ESTRIN: So he's taking the credit. He's portraying himself as a world statesman. There is criticism of him, though. He is nationalist. He's right-wing, and he is a big supporter of far-right, authoritarian-style figures around the world - Orban in Hungary, Duterte in the Philippines, Brazil's new far-right leader. And, of course, Netanyahu is facing possible criminal charges for corruption.
SHAPIRO: This has also been an interesting year in the relationship between the United States and Israel, between the Trump family and Netanyahu.
ESTRIN: That's right. Trump and Netanyahu are best buds. Trump recognized Jerusalem as Israel's capital. Netanyahu touted that as a major diplomatic achievement. And then, Trump withdrew from the Iranian nuclear deal, and Netanyahu says he played a leading role in persuading Trump to do that. Both of those moves were widely criticized, internationally.
And, unlike in previous administrations in the U.S., you don't hear any criticism from the Trump administration on any Israeli actions, even Israel's use of force, its troops killing Palestinians during protests and violence at the Gaza border this year. And Netanyahu - for his part, he embraces Trump, even though Trump, of course, is a divisive figure in the U.S. And so support for Israel has become much more of a partisan divided issue in the U.S.
SHAPIRO: In the last couple years, the Trump administration has postponed the date for offering a peace plan, and they now say that will be coming in the year ahead, in 2019. The Trump administration says that plan would require concessions from both sides. How seriously is Netanyahu taking this?
ESTRIN: Well, Netanyahu doesn't want to say no to Trump's plan. But Netanyahu's right-wing base won't like the plan, either, so he's kind of in a bind. Although, I think Netanyahu's betting on the Palestinians being the ones to reject the plan. They've already rejected Trump's role in peacemaking.
But, really, Netanyahu has been making an argument - we've been hearing it the last couple days and weeks - that Israel's doing fine right now without a peace deal with the Palestinians. And he argues, you know, Israel's expanding ties with rich Gulf Arab states. The Palestinians don't matter to that. And we'll have to see if Netanyahu's theory holds.

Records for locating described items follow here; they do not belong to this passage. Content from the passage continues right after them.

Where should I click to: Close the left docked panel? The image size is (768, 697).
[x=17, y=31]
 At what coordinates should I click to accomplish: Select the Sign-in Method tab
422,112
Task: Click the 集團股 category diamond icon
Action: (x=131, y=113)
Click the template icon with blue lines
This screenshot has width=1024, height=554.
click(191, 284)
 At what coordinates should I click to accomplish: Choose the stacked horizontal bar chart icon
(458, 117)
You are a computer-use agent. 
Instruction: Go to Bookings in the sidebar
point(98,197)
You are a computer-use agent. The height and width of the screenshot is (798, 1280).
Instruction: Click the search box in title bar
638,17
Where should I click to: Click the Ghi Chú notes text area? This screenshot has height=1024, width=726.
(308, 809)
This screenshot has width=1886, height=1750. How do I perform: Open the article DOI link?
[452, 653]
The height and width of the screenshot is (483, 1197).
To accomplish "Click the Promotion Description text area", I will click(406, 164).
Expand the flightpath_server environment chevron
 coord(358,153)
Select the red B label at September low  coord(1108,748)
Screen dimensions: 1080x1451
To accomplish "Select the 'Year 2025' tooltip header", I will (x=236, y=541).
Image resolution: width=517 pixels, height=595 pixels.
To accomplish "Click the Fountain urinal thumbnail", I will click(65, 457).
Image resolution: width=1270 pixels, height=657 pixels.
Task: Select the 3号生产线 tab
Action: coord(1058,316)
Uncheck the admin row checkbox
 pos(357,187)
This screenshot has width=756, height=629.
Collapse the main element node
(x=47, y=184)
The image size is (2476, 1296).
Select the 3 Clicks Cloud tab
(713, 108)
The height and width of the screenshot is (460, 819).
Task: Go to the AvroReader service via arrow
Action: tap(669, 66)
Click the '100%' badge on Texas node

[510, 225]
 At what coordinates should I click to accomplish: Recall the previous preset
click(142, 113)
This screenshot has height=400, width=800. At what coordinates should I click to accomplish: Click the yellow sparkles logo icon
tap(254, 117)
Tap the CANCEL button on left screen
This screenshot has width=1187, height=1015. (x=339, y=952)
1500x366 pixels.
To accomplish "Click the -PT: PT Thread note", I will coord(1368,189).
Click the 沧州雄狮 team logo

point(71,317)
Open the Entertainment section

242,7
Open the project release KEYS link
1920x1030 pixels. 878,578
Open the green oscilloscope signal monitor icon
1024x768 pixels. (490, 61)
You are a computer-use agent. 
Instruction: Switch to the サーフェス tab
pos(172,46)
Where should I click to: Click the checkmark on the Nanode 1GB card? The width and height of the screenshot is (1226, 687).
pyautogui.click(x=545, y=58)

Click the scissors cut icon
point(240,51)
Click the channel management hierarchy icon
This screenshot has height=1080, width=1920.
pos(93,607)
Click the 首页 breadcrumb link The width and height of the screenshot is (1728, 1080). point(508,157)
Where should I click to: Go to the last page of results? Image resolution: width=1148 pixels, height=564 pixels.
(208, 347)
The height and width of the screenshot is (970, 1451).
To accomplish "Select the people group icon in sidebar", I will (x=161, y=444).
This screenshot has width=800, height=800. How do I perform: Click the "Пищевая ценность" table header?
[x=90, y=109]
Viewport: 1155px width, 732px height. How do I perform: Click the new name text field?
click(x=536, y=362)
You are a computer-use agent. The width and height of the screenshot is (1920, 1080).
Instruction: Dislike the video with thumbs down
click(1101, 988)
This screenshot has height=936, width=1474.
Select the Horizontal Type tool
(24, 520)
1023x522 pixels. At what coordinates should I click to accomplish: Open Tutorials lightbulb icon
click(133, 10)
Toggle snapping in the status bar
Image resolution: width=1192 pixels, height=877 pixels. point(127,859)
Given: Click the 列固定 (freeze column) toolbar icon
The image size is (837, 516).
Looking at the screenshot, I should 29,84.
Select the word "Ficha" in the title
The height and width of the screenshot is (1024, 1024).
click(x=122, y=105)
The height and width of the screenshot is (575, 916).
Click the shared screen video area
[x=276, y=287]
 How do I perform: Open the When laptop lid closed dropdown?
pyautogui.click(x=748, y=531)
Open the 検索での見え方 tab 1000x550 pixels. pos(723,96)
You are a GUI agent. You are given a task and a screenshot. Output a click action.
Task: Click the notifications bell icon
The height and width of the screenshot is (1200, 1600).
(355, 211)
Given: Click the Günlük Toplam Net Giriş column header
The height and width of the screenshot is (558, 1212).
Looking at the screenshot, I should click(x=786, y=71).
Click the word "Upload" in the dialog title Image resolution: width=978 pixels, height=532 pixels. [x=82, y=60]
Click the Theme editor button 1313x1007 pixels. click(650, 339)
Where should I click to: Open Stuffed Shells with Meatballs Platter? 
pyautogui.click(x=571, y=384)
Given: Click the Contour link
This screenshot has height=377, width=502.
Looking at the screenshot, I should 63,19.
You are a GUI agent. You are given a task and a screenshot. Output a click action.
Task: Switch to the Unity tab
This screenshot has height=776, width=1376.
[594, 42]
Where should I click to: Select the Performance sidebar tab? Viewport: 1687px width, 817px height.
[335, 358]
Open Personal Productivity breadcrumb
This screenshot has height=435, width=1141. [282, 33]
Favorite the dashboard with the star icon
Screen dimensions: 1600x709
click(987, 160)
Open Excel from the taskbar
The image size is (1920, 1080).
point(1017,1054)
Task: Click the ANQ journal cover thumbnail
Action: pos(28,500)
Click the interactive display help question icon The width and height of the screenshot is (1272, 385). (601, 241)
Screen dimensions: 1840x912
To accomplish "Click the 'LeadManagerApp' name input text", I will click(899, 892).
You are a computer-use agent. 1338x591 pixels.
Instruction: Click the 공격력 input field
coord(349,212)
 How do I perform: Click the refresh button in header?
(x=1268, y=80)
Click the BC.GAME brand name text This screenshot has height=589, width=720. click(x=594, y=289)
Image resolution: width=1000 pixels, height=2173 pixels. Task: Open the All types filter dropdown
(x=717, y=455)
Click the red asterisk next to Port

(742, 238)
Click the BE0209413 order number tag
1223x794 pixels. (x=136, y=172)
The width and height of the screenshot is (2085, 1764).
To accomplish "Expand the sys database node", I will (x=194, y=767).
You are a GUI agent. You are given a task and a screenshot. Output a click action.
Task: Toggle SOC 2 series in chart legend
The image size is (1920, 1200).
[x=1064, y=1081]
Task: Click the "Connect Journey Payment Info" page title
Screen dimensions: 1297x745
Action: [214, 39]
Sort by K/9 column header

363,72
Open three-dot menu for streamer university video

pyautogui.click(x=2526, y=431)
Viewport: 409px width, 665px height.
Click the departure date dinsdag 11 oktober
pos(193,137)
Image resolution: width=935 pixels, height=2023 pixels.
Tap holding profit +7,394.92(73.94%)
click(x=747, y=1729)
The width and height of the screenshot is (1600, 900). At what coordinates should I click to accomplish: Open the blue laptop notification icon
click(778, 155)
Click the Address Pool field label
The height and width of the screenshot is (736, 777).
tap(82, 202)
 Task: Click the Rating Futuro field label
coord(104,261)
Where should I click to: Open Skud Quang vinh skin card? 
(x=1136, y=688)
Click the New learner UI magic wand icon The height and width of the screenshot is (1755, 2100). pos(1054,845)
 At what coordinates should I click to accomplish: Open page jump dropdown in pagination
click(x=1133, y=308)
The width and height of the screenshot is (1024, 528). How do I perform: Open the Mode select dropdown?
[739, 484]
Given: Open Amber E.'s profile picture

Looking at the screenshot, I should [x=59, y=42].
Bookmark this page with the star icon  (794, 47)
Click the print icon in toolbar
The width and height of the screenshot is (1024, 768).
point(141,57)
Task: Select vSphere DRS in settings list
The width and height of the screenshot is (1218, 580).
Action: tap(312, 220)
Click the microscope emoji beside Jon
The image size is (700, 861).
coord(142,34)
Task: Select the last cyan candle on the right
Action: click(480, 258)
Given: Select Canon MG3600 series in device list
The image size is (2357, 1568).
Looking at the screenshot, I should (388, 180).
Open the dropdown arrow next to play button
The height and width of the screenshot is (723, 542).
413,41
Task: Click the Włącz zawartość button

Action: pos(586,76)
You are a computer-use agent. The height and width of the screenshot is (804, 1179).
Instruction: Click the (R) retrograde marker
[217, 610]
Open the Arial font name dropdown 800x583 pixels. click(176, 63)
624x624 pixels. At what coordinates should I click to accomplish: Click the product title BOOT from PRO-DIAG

SHAPIRO: So tell us about the political strategy behind Netanyahu deciding to hold elections in April as he potentially could soon be charged with bribery and corruption offenses.
ESTRIN: Well, the two have something to do with each other. He feels that this is the right time for him, when the polls show that he will win re-election. There's no serious challenger out there. And he thinks if he wins a new mandate from the public, it can minimize the impact of any corruption charges he might have to face.
SHAPIRO: That's NPR's Daniel Estrin in Jerusalem. Thanks, Daniel.